[vox-tech] Partition question

Jeff Newmiller jdnewmil at dcn.davis.ca.us
Thu Aug 12 09:24:05 PDT 2004


On Thu, 12 Aug 2004, Margo Schulter wrote:

[...]

> Currently the system I'm using has a primary MS-DOS 6.22
> partition at hda1 (DOS C:), 256M, and an extended DOS partition
> at hda2 with three logical drives (hda5, hda6, hda7), or DOS
> D:, E:, and F:, respectively 256M, 512M, and 1024M. On hda5 is
> ZipSlack, a fine UMSDOS version of Slackware Linux 10.0. The
> disk is 37G (or 40G decimal), so there's plenty room for a
> native Linux installation of Slackware plus an installation of
> Gentoo.
> 
> My original idea, given the limit of three regular primary
> partitions plus an extended partition, was to use parted to grow
> the extended partition to fill almost the whole rest of the
> disk, allowing 256M at the end for two primary partitions to be
> used for /boot directories for Slackware and Gentoo,  or about
> 128M each. This might make a bit of allowance for kernel bloat
> <grin>.

Kernel bloat is one thing, but far more valuable is the ability to have
multiple kernels to boot from in case something is broken.

> In short, however, I learned that in practice, resizing the
> extended partition with parted resulted in a fine lba partition
> which a reboot revealed that DOS wouldn't recognize -- nor the
> three logical drives D:, E:, and F:. While I had made some
> backups with cdrecord, simply running parted again and resizing
> hda2 to its original size nicely restored recognition of those
> drives.
> 
> Now I'm considering some alternatives, and seeking advice here
> on some of the choices:
> 
>        (1) A crude solution: leave the extended partition
>            as is and simply use fdisk to add two more
>            primary partitions, hda3 and hda4, as swap and
>            root for a single Linux distro.

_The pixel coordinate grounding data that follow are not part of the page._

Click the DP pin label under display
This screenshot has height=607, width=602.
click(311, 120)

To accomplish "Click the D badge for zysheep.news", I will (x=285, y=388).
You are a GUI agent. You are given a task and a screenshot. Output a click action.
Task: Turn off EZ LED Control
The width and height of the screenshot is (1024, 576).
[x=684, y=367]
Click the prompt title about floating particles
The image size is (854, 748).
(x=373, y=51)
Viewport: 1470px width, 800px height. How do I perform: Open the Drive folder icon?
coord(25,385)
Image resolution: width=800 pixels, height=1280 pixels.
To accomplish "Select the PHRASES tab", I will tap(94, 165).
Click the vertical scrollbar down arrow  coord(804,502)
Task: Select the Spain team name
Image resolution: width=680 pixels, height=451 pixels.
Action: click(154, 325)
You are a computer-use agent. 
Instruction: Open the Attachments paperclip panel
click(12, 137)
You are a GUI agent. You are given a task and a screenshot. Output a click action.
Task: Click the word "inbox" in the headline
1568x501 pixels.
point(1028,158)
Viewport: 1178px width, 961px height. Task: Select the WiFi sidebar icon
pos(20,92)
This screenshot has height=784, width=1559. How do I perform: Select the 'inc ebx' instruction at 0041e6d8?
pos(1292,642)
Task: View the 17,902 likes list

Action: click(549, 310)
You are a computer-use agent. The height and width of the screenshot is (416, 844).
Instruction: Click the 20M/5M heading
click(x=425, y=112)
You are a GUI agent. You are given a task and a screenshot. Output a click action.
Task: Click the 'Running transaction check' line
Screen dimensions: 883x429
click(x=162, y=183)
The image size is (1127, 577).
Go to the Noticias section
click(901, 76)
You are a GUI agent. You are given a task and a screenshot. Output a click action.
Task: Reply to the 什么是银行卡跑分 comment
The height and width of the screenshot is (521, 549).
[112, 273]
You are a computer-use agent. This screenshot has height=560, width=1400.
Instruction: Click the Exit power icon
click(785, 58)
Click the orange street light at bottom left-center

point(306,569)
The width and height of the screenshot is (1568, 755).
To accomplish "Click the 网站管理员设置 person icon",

Last time I tried something like this, fdisk was unable to insert
partitions.  I would be surprised if this limitation had changed.

>        (2) A more refined solution: why not replace MS-DOS
>            with a more sophisticated version of DOS such as
>            FreeDOS which might not only recognize an extended
>            lba partition shared with Linux, but also save
>            some DOS disk space by overcoming that cluster
>            size disadvantage of FAT-16.

Not having any desire to maintain ties with DOS or DOS compatibility, I
have no idea if such is possible.  However, I would expect any such
implementation to run into compatibility problems with DOS... it is,
after all, famous for its limited memory model, so mapping larger and
larger clusters into that memory is going to require some tradeoff in
available ram for programs or use of very large himem blocks.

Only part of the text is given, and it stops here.